▶ [Your goal]: In your copy, drop the images and return each record exactly as it stands.

BEGIN

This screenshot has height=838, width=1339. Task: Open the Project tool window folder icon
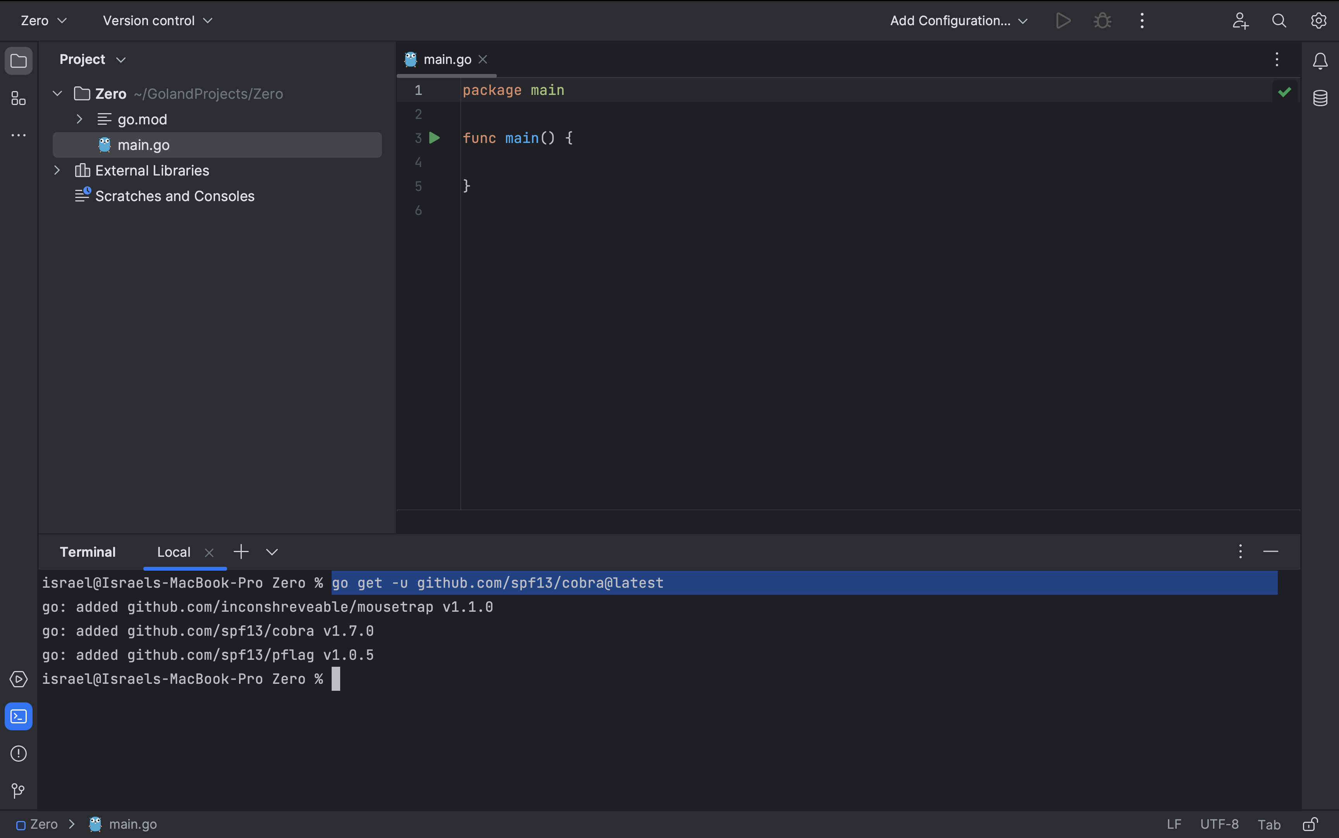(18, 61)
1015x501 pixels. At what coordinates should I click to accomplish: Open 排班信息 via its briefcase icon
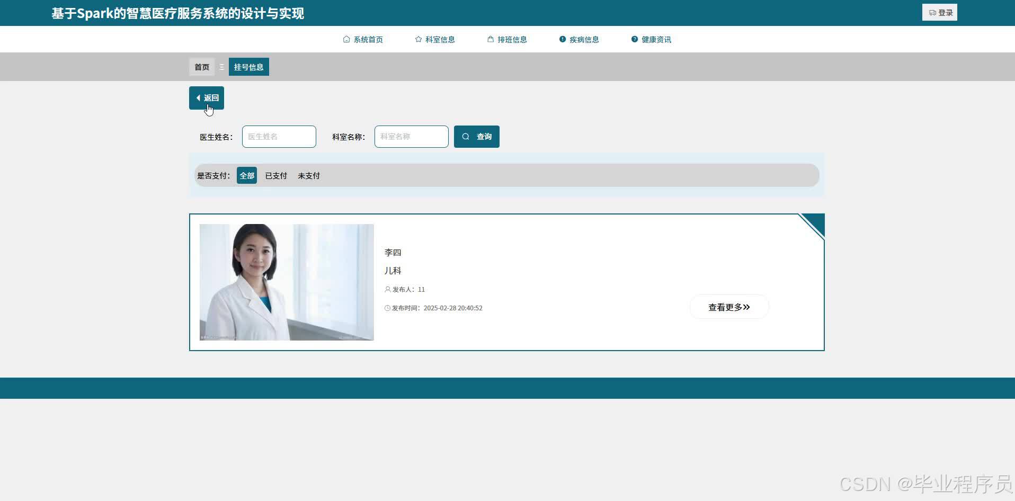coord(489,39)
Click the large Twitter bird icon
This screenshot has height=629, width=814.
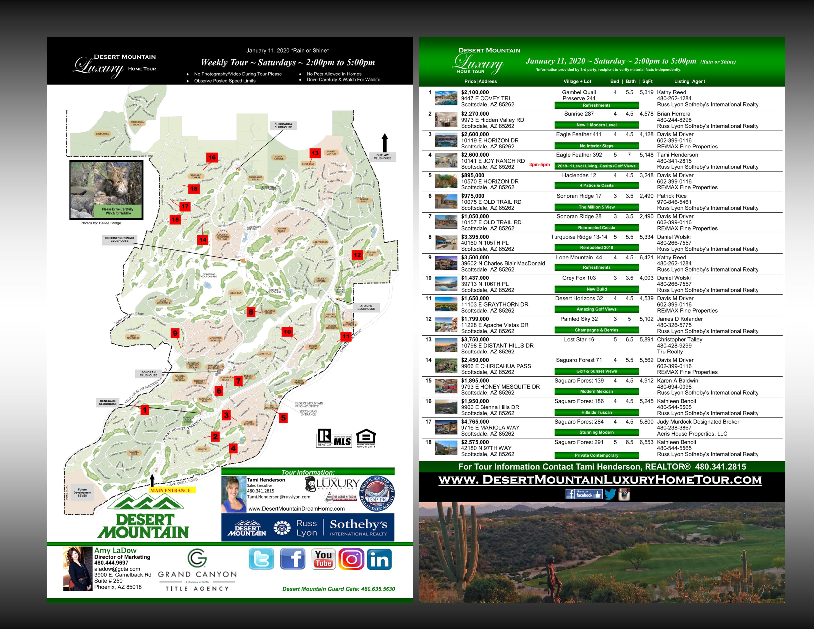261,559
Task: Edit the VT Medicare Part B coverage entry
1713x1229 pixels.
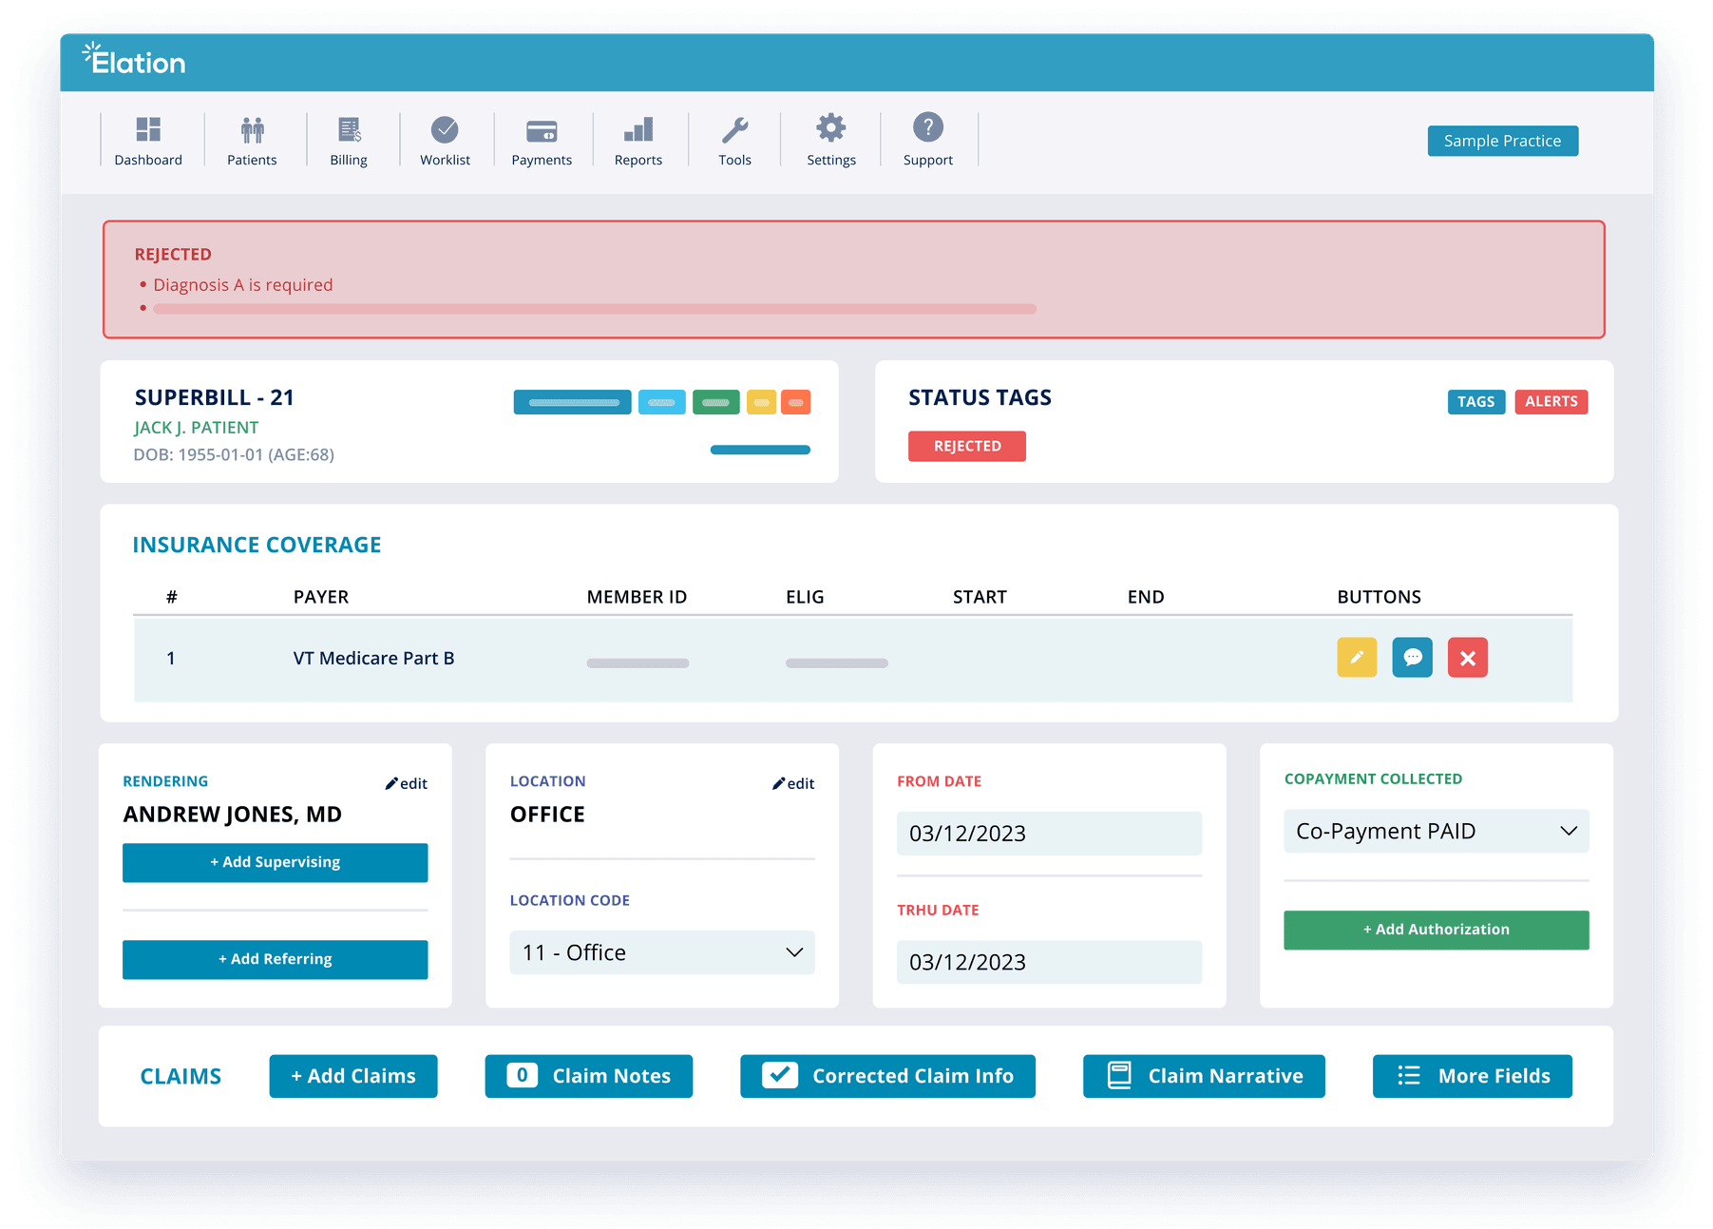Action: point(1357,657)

END

▶ [Your response]:
This screenshot has height=838, width=1339. Task: Open the Project tool window folder icon
(18, 61)
1015x501 pixels. At what coordinates should I click to accomplish: Open 排班信息 via its briefcase icon
coord(489,39)
Click the large Twitter bird icon
This screenshot has height=629, width=814.
261,559
Task: Edit the VT Medicare Part B coverage entry
1713x1229 pixels.
Action: point(1357,657)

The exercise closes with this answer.